- Input -
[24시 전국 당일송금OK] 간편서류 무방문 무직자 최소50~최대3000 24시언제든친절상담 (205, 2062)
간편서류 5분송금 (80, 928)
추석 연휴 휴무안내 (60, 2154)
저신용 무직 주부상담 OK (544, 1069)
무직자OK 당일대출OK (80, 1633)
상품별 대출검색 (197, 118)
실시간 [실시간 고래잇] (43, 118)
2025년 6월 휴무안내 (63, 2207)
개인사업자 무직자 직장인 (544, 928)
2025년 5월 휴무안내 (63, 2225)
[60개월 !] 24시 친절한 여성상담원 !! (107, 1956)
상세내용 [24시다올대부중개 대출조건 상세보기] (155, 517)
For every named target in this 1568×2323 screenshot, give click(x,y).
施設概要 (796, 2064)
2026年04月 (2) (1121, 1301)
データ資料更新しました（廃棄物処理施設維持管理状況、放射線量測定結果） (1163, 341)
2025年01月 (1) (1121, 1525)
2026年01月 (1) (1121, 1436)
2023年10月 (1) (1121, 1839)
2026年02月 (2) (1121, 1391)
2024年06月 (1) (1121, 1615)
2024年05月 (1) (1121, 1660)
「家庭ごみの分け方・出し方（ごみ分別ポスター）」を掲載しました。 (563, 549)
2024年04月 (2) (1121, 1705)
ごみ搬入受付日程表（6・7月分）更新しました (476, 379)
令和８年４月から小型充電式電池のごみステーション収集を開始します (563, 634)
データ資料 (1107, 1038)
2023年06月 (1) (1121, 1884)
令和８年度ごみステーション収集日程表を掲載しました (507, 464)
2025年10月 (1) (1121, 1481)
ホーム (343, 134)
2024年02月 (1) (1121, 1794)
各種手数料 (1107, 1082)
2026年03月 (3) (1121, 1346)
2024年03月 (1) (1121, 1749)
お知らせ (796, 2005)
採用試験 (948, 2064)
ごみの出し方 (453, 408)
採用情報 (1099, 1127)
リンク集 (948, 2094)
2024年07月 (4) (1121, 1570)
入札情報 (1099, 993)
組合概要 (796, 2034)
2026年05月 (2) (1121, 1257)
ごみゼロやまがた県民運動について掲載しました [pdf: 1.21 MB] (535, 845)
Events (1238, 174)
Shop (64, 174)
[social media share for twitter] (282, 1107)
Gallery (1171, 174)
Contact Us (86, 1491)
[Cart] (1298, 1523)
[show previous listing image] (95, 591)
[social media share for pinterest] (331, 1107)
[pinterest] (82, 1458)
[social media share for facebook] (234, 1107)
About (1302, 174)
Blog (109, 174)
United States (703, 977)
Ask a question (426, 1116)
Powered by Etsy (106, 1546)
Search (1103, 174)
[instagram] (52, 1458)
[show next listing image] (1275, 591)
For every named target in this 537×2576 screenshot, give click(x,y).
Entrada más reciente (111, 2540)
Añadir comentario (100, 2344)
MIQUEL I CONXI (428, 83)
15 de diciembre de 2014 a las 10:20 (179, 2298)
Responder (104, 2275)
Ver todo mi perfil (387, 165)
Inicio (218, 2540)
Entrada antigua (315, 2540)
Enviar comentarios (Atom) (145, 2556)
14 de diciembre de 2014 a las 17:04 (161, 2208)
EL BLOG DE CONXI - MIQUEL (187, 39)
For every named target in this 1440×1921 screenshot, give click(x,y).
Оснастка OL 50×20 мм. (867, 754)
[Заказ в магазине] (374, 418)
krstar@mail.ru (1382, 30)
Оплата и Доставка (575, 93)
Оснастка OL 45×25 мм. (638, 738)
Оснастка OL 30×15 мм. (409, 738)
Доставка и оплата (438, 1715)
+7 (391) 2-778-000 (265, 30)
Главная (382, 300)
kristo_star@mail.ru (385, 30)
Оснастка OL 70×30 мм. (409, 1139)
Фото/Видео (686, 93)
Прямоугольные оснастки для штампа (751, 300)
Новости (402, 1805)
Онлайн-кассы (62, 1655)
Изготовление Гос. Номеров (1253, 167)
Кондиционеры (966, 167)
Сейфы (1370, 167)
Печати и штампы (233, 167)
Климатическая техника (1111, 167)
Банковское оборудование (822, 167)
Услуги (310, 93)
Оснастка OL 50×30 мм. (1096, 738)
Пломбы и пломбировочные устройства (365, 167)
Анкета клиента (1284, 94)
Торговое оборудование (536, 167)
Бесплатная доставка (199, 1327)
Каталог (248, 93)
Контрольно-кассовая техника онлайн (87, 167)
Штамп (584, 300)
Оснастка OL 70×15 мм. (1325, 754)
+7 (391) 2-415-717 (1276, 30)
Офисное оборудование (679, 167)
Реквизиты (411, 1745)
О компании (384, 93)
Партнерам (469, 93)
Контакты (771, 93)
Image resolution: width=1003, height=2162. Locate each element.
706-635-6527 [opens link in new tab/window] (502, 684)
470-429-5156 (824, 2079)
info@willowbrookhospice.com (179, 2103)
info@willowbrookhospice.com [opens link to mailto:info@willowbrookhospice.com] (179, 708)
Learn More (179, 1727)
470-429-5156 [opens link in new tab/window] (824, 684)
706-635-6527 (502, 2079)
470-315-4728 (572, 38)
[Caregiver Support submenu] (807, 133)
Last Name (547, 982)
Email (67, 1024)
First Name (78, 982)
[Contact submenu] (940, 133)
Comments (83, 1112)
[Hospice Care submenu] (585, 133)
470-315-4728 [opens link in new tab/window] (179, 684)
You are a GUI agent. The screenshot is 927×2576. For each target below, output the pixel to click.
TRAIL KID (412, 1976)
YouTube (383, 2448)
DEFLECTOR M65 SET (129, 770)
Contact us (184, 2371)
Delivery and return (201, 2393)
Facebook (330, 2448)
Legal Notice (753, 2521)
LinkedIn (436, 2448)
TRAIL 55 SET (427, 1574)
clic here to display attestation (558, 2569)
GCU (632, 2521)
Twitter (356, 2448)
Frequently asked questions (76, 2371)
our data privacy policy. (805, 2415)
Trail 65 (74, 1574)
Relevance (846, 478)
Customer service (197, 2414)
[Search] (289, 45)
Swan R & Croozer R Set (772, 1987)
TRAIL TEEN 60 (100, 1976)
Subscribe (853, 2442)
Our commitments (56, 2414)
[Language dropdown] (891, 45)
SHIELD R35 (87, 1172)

- What you have to do -
Reproduce the entries between the lines holding "개인사업자 무직자 직장인 (544, 928)" and "Оснастка OL 30×15 мм. (409, 738)", inclusive, keeping the requests among them, and multiply every coordinate in the answers by 1.95, rounding to whole numbers with halves rounded up. Numbers within the requests stay as they are.

- Answer to this exercise -
개인사업자 무직자 직장인 (1061, 1810)
2025년 5월 휴무안내 (123, 4339)
[60개월 !] 24시 친절한 여성상담원 !! (209, 3814)
상세내용 [24시다올대부중개 대출조건 상세보기] (302, 1008)
For every named target in this 1568×2323 screenshot, give click(x,y).
施設概要 (1552, 4025)
2026年04月 (2) (2186, 2537)
データ資料更新しました（廃棄物処理施設維持管理状況、放射線量測定結果） (2268, 665)
2025年01月 (1) (2186, 2974)
2026年01月 (1) (2186, 2800)
2023年10月 (1) (2186, 3586)
2026年02月 (2) (2186, 2712)
2024年06月 (1) (2186, 3149)
2024年05月 (1) (2186, 3237)
「家庭ごみの分け方・出し方（ごみ分別ポスター）」を掲載しました。 (1098, 1071)
2024年04月 (2) (2186, 3325)
ごみ搬入受付日程表（6・7月分）更新しました (928, 739)
令和８年４月から小型充電式電池のごみステーション収集を開始します (1098, 1236)
データ資料 (2159, 2024)
2023年06月 (1) (2186, 3674)
令和８年度ごみステーション収集日程表を掲載しました (989, 905)
2025年10月 (1) (2186, 2888)
ホーム (669, 261)
2024年02月 (1) (2186, 3498)
各種手数料 (2159, 2110)
2026年03月 (3) (2186, 2625)
2024年03月 (1) (2186, 3411)
お知らせ (1552, 3910)
採用試験 (1849, 4025)
ごみの出し方 (883, 796)
採用情報 (2143, 2198)
リンク集 (1849, 4083)
2024年07月 (4) (2186, 3062)
入札情報 (2143, 1936)
組合概要 (1552, 3966)
2026年05月 (2) (2186, 2451)
ごみゼロやまがた県民運動について掲載しました [pdf: 1.21 MB] (1043, 1648)
Events (2414, 339)
Shop (125, 339)
[social media share for twitter] (550, 2159)
Gallery (2283, 339)
Contact Us (168, 2907)
[Cart] (2531, 2970)
[show previous listing image] (185, 1152)
[social media share for pinterest] (645, 2159)
[pinterest] (160, 2843)
[social media share for facebook] (456, 2159)
About (2539, 339)
Blog (213, 339)
United States (1371, 1905)
Ask a question (831, 2176)
Powered by Etsy (207, 3015)
Search (2151, 339)
[instagram] (101, 2843)
[show next listing image] (2486, 1152)
For every named target in this 537×2576 screenshot, give click(x,y).
Entrada más reciente (216, 4953)
Añadir comentario (195, 4571)
MIQUEL I CONXI (835, 162)
15 de diciembre de 2014 a las 10:20 (349, 4481)
Responder (203, 4436)
Ver todo mi perfil (755, 322)
Inicio (425, 4953)
Entrada antigua (614, 4953)
Enviar comentarios (Atom) (283, 4984)
14 de diciembre de 2014 a las 17:04 (314, 4306)
EL BLOG DE CONXI - MIQUEL (365, 76)
For every named target in this 1440×1921 screenshot, give click(x,y).
Оснастка OL 50×20 мм. (1691, 1470)
[Заказ в магазине] (729, 815)
krstar@mail.ru (2695, 59)
Оплата и Доставка (1121, 181)
Оснастка OL 45×25 мм. (1244, 1439)
Оснастка OL 30×15 мм. (798, 1439)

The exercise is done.